Task brief: Please convert the entries below into a JSON list of strings, one string per line with blank lines left out, beginning at the line with "Mark the red sale point for July 2001" and running through the line with "pos(202,306)". Include only those lines.
[start Provided entries]
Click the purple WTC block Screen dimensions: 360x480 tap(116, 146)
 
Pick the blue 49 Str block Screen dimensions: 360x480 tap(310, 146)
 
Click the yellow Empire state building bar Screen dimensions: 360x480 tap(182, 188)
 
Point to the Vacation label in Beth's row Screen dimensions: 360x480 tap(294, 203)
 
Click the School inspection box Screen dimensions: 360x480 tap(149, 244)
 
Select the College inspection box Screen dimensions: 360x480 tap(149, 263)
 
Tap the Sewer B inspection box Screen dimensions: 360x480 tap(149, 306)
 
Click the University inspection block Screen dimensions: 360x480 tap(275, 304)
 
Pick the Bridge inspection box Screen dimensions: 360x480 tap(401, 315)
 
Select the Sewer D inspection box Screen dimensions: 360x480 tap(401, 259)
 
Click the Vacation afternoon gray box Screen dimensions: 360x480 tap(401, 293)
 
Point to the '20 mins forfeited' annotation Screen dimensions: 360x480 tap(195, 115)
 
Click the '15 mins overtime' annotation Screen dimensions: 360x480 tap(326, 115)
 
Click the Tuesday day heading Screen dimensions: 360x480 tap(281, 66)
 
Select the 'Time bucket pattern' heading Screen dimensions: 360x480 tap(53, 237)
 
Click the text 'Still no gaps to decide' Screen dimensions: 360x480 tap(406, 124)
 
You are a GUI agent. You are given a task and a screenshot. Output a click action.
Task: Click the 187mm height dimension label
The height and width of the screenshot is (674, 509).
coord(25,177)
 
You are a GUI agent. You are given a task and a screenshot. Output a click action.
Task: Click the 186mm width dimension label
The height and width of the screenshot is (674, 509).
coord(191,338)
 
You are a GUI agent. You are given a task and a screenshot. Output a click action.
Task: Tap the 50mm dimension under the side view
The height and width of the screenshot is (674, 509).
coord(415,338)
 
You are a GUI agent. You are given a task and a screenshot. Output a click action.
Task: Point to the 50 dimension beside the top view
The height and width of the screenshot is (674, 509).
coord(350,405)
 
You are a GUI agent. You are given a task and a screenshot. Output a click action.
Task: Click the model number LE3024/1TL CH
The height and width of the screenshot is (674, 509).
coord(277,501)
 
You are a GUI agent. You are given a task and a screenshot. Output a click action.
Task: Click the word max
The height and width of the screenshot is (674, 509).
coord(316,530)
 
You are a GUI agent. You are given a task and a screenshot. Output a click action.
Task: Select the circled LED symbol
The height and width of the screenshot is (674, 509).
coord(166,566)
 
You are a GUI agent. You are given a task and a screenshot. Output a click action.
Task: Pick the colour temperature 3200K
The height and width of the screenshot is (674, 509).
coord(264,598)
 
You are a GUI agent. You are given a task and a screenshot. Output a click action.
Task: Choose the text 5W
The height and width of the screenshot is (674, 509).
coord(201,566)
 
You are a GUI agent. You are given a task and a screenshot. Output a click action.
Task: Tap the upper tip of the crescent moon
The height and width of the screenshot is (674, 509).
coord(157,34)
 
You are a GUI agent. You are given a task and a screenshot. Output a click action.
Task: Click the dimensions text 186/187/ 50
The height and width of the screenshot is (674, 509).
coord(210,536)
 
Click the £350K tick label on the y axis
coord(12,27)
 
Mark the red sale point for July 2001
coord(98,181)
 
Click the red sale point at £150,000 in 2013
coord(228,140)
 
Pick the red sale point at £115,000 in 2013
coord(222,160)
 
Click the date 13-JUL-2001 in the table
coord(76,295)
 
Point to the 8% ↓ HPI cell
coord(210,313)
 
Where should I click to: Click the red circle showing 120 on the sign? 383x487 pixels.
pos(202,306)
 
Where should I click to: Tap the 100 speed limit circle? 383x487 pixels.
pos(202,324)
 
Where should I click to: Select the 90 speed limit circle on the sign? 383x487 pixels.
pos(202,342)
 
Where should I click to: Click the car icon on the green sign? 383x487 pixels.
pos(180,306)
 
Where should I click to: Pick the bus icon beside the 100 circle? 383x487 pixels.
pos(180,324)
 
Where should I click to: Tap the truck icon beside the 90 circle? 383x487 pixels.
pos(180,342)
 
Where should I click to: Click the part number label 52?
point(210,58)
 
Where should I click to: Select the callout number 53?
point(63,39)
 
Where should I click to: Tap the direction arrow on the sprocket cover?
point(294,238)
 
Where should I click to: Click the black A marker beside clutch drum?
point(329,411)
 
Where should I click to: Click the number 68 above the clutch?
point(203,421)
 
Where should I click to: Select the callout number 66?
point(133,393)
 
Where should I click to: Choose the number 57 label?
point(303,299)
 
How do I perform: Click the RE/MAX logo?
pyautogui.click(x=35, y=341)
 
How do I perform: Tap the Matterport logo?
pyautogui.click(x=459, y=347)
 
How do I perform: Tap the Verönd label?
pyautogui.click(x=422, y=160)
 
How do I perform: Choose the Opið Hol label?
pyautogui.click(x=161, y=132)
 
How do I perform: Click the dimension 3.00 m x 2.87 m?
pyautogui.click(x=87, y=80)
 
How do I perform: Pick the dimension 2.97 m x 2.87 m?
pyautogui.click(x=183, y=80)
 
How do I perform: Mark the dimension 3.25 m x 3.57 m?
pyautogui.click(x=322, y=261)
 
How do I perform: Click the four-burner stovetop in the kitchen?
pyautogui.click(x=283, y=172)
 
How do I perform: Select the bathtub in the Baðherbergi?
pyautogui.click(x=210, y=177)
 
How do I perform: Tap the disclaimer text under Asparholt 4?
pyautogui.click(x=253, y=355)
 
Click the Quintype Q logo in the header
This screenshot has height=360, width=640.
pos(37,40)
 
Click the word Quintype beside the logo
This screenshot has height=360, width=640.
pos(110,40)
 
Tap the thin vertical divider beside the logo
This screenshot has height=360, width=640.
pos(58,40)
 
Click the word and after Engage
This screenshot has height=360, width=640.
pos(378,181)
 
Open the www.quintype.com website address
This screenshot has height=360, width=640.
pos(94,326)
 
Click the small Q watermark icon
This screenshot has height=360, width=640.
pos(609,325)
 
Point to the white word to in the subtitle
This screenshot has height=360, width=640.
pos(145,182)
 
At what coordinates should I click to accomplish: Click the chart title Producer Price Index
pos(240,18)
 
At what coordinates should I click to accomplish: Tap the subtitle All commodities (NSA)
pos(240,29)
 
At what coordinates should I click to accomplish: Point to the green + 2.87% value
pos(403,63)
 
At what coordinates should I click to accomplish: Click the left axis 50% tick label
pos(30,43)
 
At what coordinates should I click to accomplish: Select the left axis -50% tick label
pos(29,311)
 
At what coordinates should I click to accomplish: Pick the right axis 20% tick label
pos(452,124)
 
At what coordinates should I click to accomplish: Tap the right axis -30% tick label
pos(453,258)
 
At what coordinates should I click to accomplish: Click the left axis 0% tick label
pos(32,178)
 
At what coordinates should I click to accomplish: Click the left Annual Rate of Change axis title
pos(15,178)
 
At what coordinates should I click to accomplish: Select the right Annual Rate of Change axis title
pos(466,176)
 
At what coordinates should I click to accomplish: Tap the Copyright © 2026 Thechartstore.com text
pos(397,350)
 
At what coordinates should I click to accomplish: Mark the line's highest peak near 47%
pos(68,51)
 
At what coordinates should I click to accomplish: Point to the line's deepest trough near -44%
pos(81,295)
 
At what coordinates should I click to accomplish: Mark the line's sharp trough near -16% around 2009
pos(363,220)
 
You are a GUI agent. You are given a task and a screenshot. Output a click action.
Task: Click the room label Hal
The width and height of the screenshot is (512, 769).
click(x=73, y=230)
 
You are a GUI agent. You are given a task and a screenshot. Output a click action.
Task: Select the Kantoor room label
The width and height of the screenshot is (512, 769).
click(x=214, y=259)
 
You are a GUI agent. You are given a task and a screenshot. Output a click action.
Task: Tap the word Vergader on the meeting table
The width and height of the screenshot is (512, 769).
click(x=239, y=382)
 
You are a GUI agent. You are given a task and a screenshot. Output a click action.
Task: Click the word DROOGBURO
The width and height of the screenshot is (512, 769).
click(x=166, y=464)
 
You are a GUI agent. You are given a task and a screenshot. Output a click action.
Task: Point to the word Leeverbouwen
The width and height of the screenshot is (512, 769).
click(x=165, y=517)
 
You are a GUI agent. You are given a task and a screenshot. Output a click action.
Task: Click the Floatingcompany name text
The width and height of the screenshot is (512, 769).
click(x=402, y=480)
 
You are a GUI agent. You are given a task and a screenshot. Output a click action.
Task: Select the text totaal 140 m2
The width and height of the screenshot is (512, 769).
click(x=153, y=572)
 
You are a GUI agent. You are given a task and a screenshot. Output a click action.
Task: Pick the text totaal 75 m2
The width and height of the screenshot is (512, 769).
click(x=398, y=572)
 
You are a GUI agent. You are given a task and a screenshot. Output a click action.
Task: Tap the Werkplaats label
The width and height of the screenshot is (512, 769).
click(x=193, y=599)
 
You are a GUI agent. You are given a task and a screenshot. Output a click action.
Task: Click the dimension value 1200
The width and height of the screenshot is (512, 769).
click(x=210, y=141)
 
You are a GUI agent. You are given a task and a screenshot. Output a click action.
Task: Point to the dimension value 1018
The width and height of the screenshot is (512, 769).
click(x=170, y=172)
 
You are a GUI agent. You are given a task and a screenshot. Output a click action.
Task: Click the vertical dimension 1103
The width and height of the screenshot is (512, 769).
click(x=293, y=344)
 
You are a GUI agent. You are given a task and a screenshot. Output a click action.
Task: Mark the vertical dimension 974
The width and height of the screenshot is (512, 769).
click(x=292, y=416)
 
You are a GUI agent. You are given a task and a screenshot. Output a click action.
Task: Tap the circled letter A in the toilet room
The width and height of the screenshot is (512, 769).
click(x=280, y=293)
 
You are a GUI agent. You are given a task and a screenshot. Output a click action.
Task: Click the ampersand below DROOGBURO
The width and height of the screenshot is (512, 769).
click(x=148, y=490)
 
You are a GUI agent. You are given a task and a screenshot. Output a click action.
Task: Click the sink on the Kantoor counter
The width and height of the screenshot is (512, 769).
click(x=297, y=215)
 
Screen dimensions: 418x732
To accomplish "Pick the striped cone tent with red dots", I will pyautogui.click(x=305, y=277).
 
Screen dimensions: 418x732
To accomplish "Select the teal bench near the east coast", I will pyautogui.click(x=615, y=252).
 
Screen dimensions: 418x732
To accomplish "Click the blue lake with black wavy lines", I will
[end Provided entries]
Response for this exercise:
[
  "Mark the red sale point for July 2001",
  "coord(98,181)",
  "Click the red sale point at £150,000 in 2013",
  "coord(228,140)",
  "Pick the red sale point at £115,000 in 2013",
  "coord(222,160)",
  "Click the date 13-JUL-2001 in the table",
  "coord(76,295)",
  "Point to the 8% ↓ HPI cell",
  "coord(210,313)",
  "Where should I click to: Click the red circle showing 120 on the sign? 383x487 pixels.",
  "pos(202,306)"
]